Combining in-situ and in-transit processing to enable extreme-scale scientific analysis

  • Authors:
  • Janine C. Bennett;Hasan Abbasi;Peer-Timo Bremer;Ray Grout;Attila Gyulassy;Tong Jin;Scott Klasky;Hemanth Kolla;Manish Parashar;Valerio Pascucci;Philippe Pebay;David Thompson;Hongfeng Yu;Fan Zhang;Jacqueline Chen

  • Affiliations:
  • Sandia National Laboratories;Oakridge National Laboratory;Lawrence Livermore National Laboratory;National Renewable Energy Laboratory;University of Utah;Rutgers University;Oakridge National Laboratory;Sandia National Laboratories;Rutgers University;University of Utah;Kitware;Kitware;Sandia National Laboratories;Rutgers University;Sandia National Laboratories

  • Venue:
  • SC '12 Proceedings of the International Conference on High Performance Computing, Networking, Storage and Analysis
  • Year:
  • 2012

Quantified Score

Hi-index 0.00

Visualization

Abstract

With the onset of extreme-scale computing, I/O constraints make it increasingly difficult for scientists to save a sufficient amount of raw simulation data to persistent storage.
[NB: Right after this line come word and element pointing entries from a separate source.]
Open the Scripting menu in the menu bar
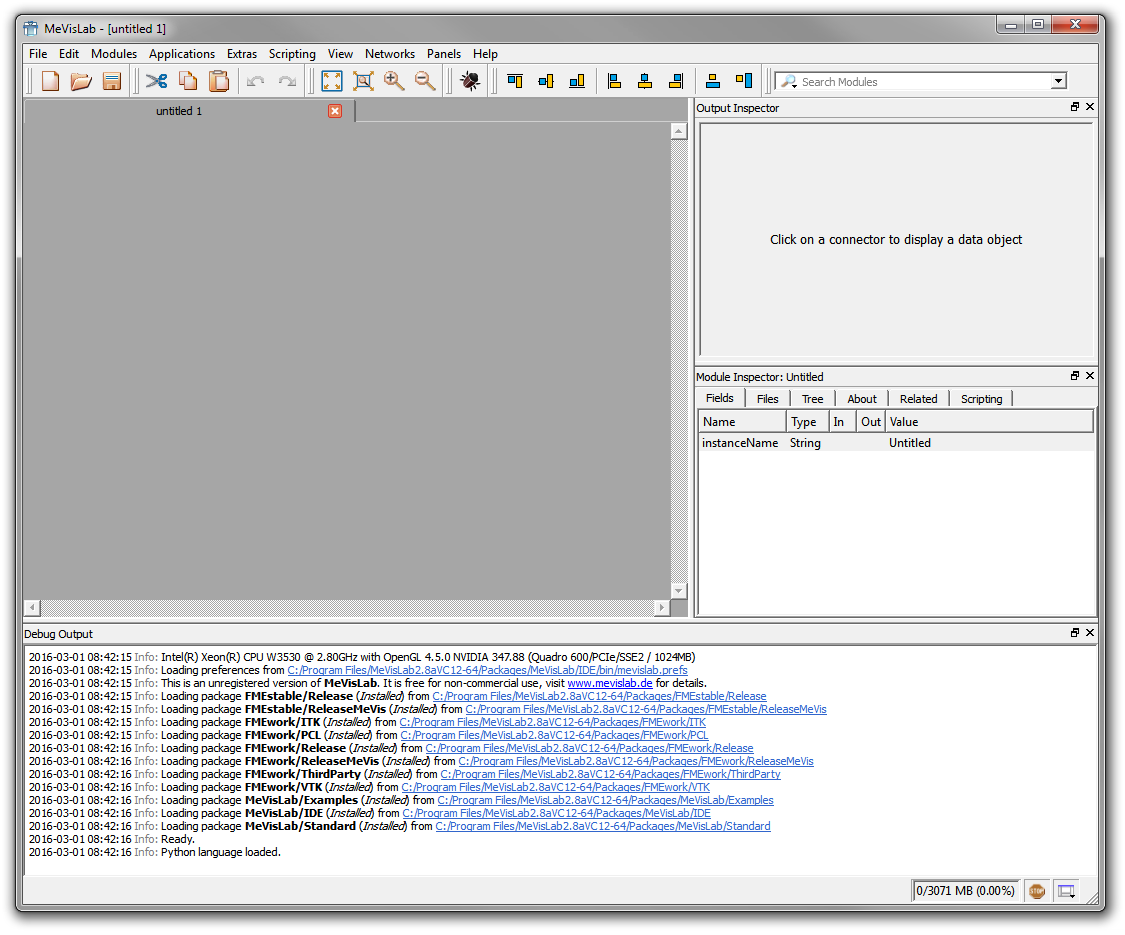1125x935 pixels. pos(292,54)
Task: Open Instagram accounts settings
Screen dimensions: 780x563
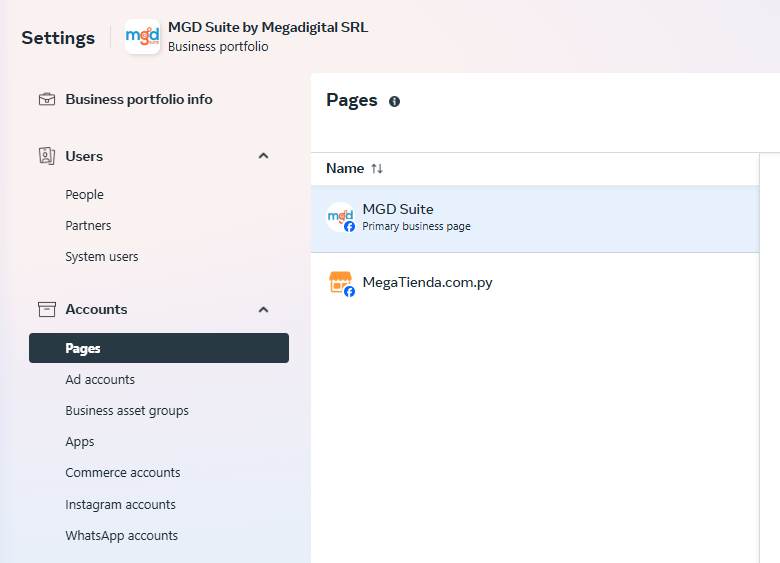Action: (121, 505)
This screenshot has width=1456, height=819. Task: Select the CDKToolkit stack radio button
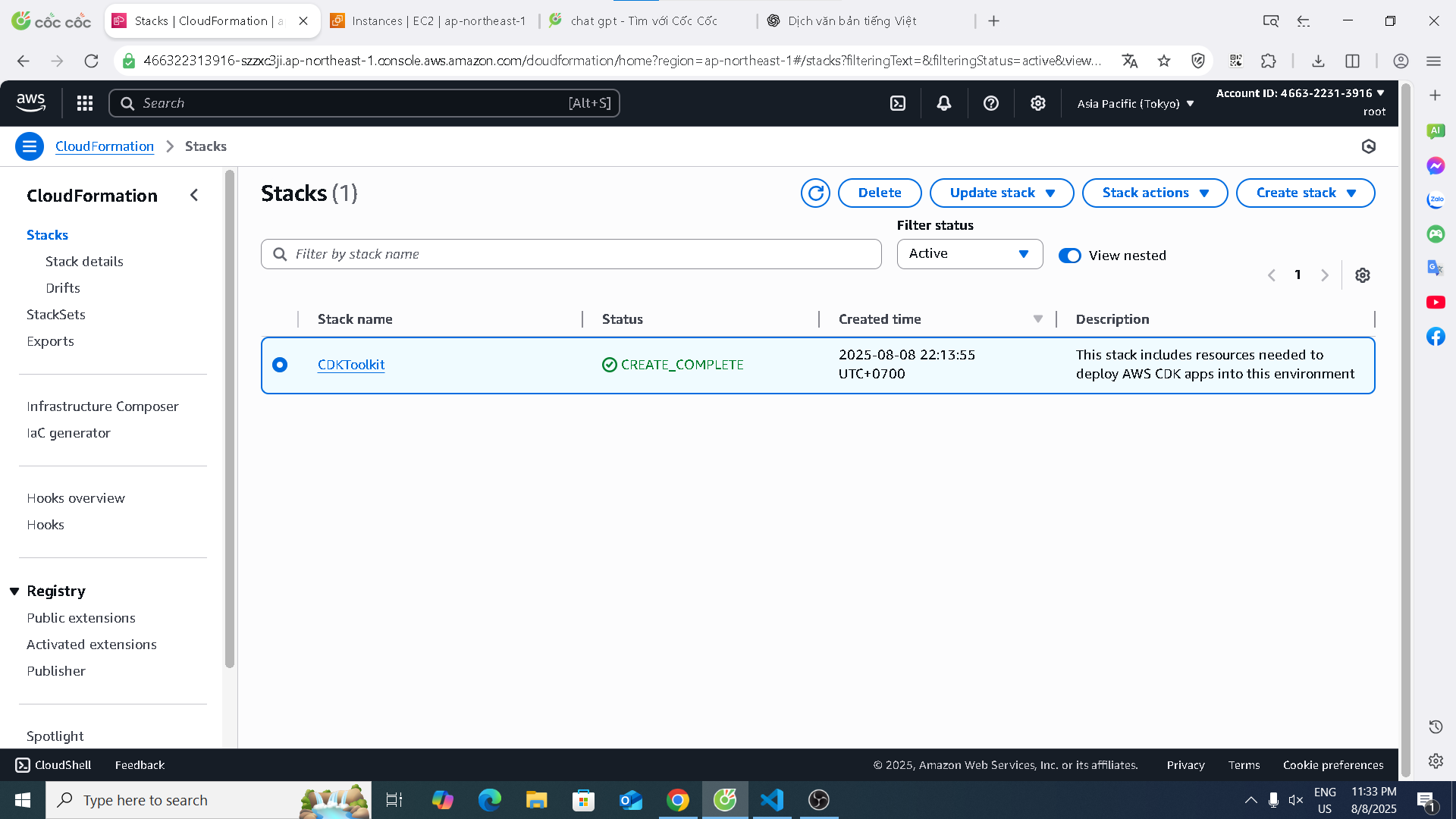coord(280,365)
One potential solution is to change the data analysis pipeline from a post-process centric to a concurrent approach based on either in-situ or in-transit processing. In this context computations are considered in-situ if they utilize the primary compute resources, while in-transit processing refers to offloading computations to a set of secondary resources using asynchronous data transfers. In this paper we explore the design and implementation of three common analysis techniques typically performed on large-scale scientific simulations: topological analysis, descriptive statistics, and visualization. We summarize algorithmic developments, describe a resource scheduling system to coordinate the execution of various analysis workflows, and discuss our implementation using the DataSpaces and ADIOS frameworks that support efficient data movement between in-situ and in-transit computations. We demonstrate the efficiency of our lightweight, flexible framework by deploying it on the Jaguar XK6 to analyze data generated by S3D, a massively parallel turbulent combustion code. Our framework allows scientists dealing with the data deluge at extreme scale to perform analyses at increased temporal resolutions, mitigate I/O costs, and significantly improve the time to insight.